Task
Only the lines from the one containing "Click the 324 high price label on chart" to the end of the data should be copied, exactly and without pictures.

Record set
◇ ◇ ◇ ◇ ◇ ◇ ◇
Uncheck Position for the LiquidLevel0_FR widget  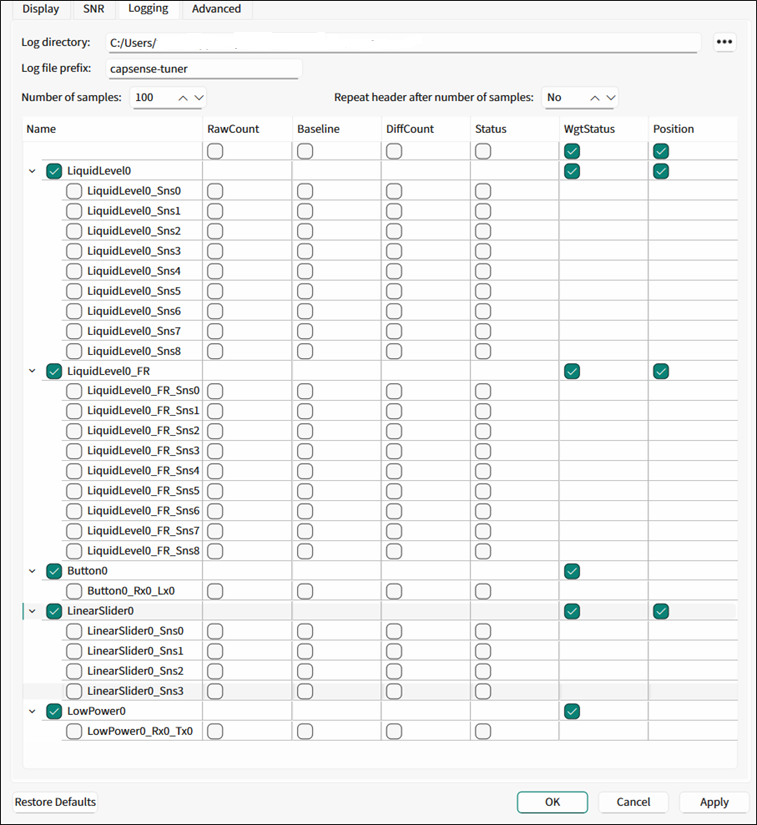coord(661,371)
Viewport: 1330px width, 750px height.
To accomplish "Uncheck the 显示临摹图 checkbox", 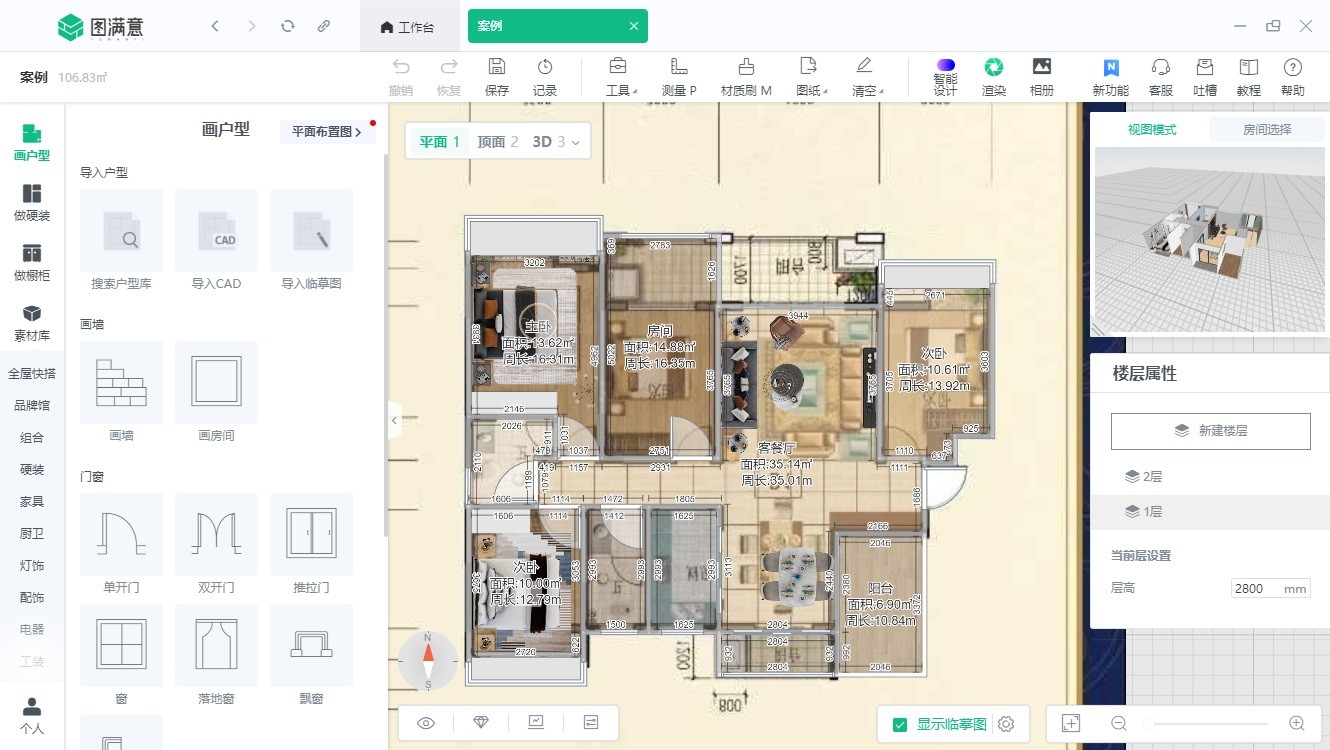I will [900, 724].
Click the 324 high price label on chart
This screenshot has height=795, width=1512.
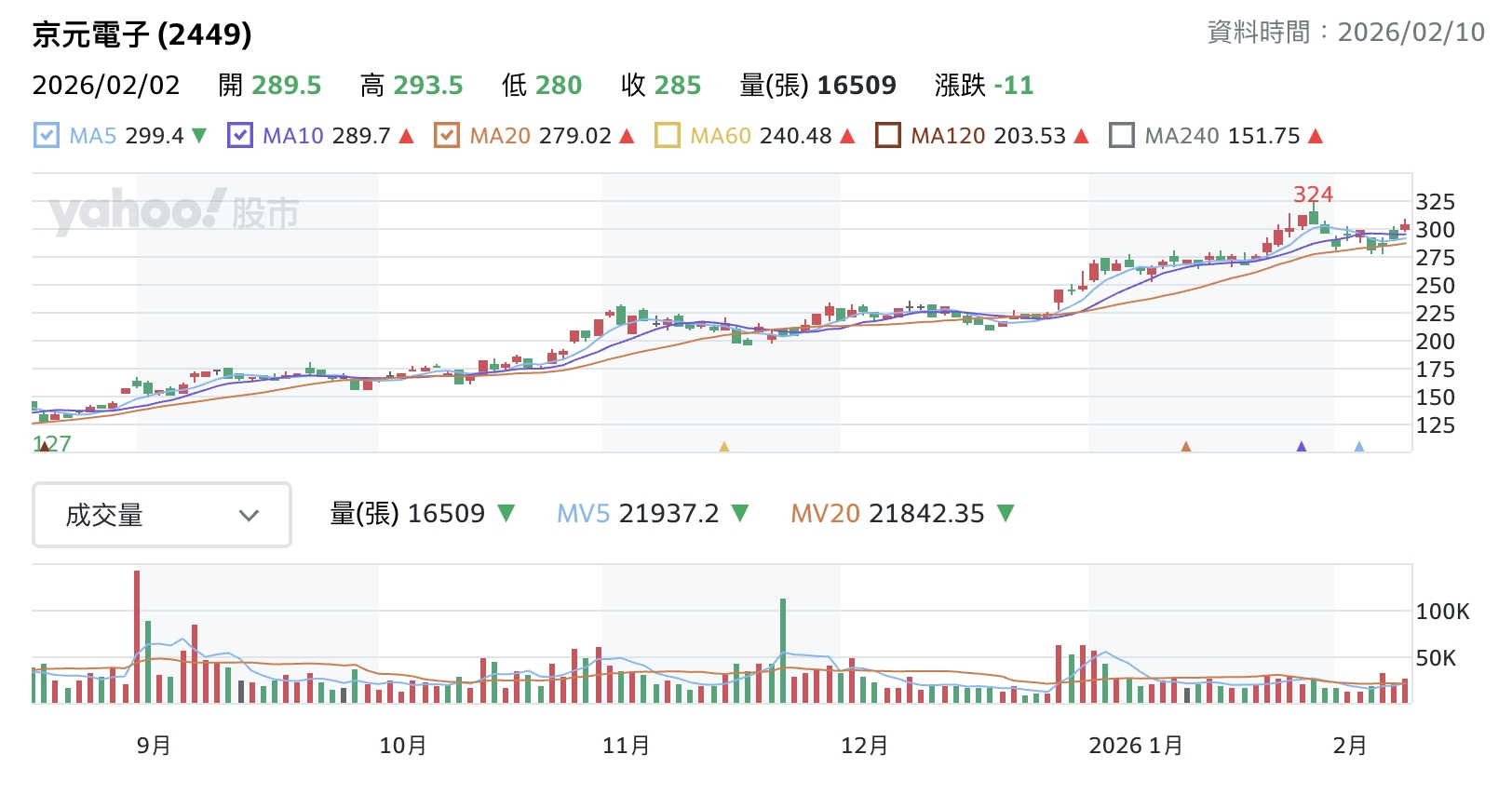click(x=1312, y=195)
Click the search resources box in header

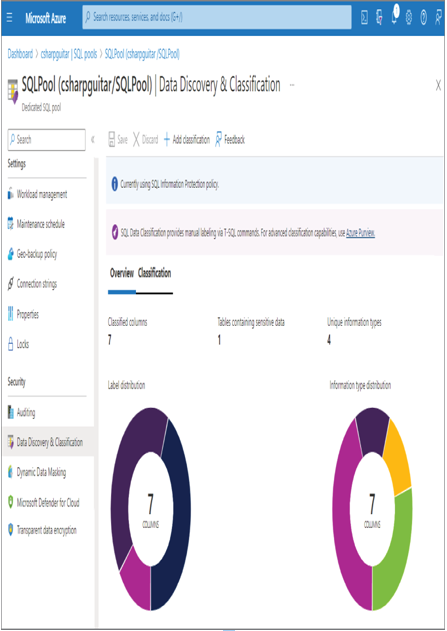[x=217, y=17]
◇ ◇ ◇ ◇ ◇ ◇ ◇
Response to the task
Click the 324 high price label on chart
This screenshot has height=795, width=1512.
click(x=1312, y=195)
Click the search resources box in header

[x=217, y=17]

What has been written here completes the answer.